大企業病

2010年5月6日 木曜日

JALを少数精鋭にしたところで、コストダウンできたとしても将来性があるのだろうか?LCC(ローコストキャリア)と呼ばれる航空会社がJALの半分の価格で飛行機を飛ばして利益を出している現実を見れば明らか。JALが赤でLCCは黒。

大企業病だ。

大前さんの表現を借りれば、大企業は人間と同じで年を取れば垢やコレステロールがたまるのだ。小売業では、古い会社は販売管理費は26%程度です。ここからコストダウンを図ったところで5%ダウンがマックスで21%~22%が限界値です。対して、アメリカのウォルマートがシアーズを見事に潰した時の販売管理費は13%。これでは勝負にならないでしょう。

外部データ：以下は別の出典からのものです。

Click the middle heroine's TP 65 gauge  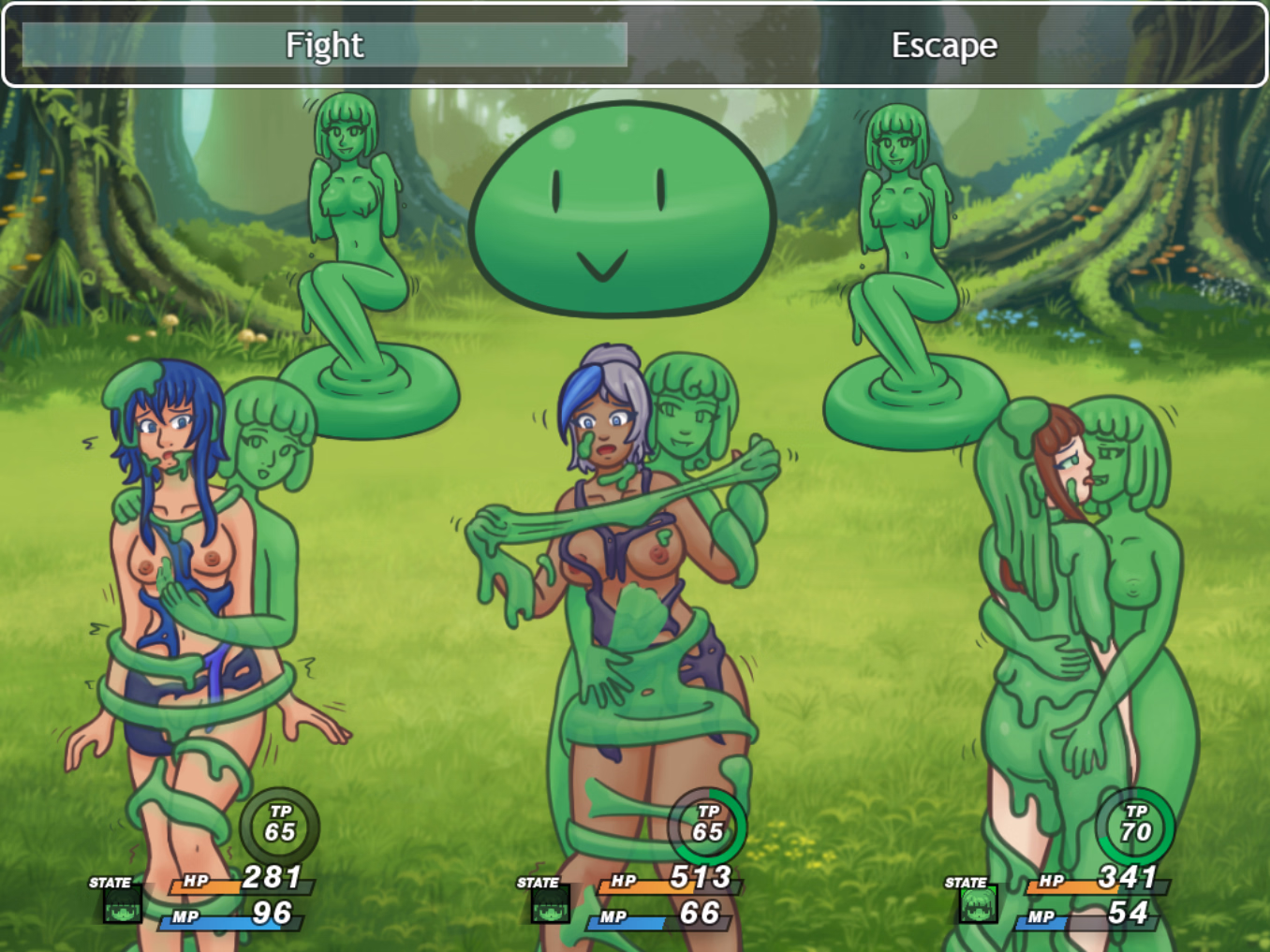pos(708,824)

古い体質の企業や組織に垢やコレステロールがたまる理由は次の通りです。パーキンソンの法則というものがあります。「仕事量は与えられた時間を使いきるまで膨張する」という法則です。また、彼は間接業務は本来の目的と関係なく人の数に比例して増える事も指摘しています。

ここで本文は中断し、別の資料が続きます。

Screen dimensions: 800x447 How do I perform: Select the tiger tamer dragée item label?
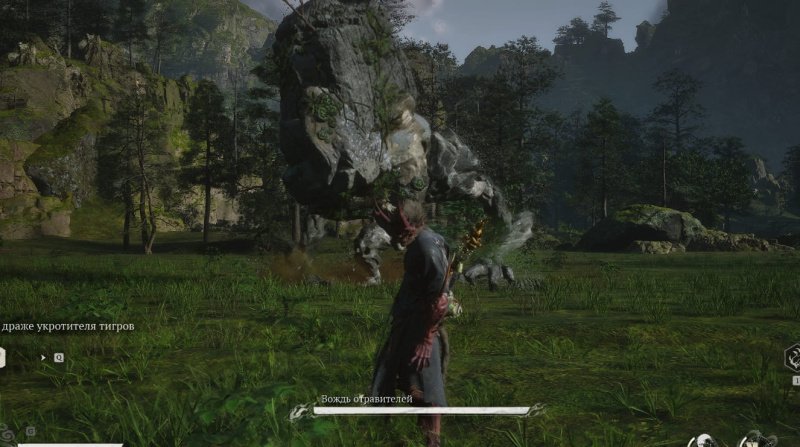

ベンチャーのような企業、新しい会社、人数が少ない中小企業は人手が少ない。そのため必要最低限のことしかしない、あるいはできない。特に起業したての頃は一人で二役も三役もこなすことは当たり前です。しかし、会社が大きくなると一人ではこなすことが難しくなるから仕事が細分化されます。仕事を細分化してルーチン化する事で仕組みとして定着します。こちらの方が効率的で確実です。仕組みとして仕事が定着すると、新しい人やこれまで体験した事のない人でも、その仕事はできるようになります。しかし、組織の肥大化に応じて機能が細分化する事で、それぞれの管理業務が発生して、それらを連結する間接業務が発生します。

これが大企業病の症状のシナリオです。このような会社はコストダウンしたところで、1人でマルチタスクをこなせる人材がそもそもいないので、そのままの仕組みでは仕事がうまく回らないのは当たり前です。しかし、多くの大企業は仕事の定義、役割の見直しをかえないまま各部門の人員を均一的に削減するので、現場の仕事は倍も三倍も忙しくなります。こんなしわ寄せが来たところで生産性は構造的にあがるはずがないから社員にとっても良い迷惑でしょう。